= DOCUMENT PASSAGE =
================

(211e) Density Effects in Flow Properties Characterization of Powder Mixtures
Powders and granular materials can be found at any stage of processing in manufacturing in many industries, such as chemical, catalyst, food and pharmaceutical; they exhibit a variety of flow patterns, and their state and behavior differ from application to application. Since there is a lack of fundamental understanding of powder behavior, multiple problems can be encountered during production, such as jamming of the hoppers, sub-standard blending performance, and weight variability of final products due to segregation and/or agglomeration. Scale-up could also be a challenge, since the lack of constitutive equations for granular materials forces most scale-up efforts to follow the trial-and-error route. The field of powder characterization is employed as both, a distinguishing method for choosing the best-fit material and a predictive tool to analyze the process performance, and therefore, plays a very important role in process and product development. There are numerous methods to characterize the flow properties of granular materials, such as avalanching testers, fluidizers, shear cells, indicizers, density methods, angle of repose, etc.; however, most of them are application-specific, and it is not clear, how they correlate with each other or with process performance. For this reason, the use of most of these testers is restricted to a specific application, for which they were designed, and any attempts to apply the results of such experiments to a different application frequently result in process failure. In this respect, relating the variables and parameters outputted by various testers to the fundamental properties of materials is of great interest for successful implementation of powder characterization as a predictive tool for process optimal performance.
A method comparison study was undertaken to investigate the effects of water addition on flow and shear properties of a family of standard materials; this family of binary mixtures of materials was created to span a wide range of flow properties, from cohesive to free flowing. Various characterization methods were employed in this study, including an avalanching tester, called the Gravitational Displacement Rheometer (GDR), a rotational shear cell, compressibility tester and dynamic flow properties characterization suite of FT4 Powder Rheometer. The study determined that addition of water to studied materials affected the shear and flow properties of those materials in a very different manner, suggesting that water facilitated formation of particles structures in the blends.

================

= LISTED ENTRIES =
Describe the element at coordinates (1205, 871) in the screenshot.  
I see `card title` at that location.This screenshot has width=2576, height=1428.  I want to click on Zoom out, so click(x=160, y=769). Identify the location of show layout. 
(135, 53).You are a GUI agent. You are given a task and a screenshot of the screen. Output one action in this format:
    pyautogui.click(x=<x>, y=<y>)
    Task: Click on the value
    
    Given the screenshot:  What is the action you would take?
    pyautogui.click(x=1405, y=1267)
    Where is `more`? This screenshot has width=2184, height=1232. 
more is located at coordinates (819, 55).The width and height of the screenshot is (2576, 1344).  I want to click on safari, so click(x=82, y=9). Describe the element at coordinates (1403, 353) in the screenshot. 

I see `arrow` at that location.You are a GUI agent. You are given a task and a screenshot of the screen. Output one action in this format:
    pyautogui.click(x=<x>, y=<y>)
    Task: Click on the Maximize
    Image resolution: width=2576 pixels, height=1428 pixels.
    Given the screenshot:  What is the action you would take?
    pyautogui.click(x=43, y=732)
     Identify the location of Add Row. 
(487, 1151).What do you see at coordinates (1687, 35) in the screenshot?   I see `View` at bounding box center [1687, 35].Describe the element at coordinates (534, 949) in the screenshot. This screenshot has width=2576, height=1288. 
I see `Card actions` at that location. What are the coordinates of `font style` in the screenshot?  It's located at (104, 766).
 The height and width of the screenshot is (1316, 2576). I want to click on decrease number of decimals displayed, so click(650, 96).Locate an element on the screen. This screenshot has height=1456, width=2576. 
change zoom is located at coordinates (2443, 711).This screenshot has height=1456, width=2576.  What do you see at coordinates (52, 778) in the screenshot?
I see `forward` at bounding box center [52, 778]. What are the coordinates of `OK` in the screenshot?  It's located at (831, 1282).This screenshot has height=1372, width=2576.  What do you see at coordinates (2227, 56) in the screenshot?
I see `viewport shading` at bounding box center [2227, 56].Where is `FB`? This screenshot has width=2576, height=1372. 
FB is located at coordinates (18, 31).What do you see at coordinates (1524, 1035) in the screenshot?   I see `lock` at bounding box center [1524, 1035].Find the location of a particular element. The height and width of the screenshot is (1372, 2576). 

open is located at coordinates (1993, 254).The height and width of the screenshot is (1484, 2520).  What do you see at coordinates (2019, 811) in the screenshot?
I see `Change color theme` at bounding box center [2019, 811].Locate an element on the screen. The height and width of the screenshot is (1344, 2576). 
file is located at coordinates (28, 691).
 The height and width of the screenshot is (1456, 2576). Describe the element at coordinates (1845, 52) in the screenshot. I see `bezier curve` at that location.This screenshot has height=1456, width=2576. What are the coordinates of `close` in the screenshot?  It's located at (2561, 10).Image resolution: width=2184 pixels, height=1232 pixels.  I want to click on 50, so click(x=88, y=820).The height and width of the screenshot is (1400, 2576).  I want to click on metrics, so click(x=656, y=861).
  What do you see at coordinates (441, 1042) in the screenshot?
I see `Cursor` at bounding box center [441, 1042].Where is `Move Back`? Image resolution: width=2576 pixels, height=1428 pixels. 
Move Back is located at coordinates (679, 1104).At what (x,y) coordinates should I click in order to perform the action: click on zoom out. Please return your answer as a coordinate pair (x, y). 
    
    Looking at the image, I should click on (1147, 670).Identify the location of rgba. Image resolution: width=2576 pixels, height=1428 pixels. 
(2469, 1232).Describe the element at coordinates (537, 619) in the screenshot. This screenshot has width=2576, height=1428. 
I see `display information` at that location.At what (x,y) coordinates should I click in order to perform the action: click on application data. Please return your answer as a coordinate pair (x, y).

================

= AIM OF THE EXERCISE =
Reproduce the portion of the powder-mixtures abstract above between "A method comparison" and "in the blends.", inclusive.

= SOLVED EXERCISE =
A method comparison study was undertaken to investigate the effects of water addition on flow and shear properties of a family of standard materials; this family of binary mixtures of materials was created to span a wide range of flow properties, from cohesive to free flowing. Various characterization methods were employed in this study, including an avalanching tester, called the Gravitational Displacement Rheometer (GDR), a rotational shear cell, compressibility tester and dynamic flow properties characterization suite of FT4 Powder Rheometer. The study determined that addition of water to studied materials affected the shear and flow properties of those materials in a very different manner, suggesting that water facilitated formation of particles structures in the blends.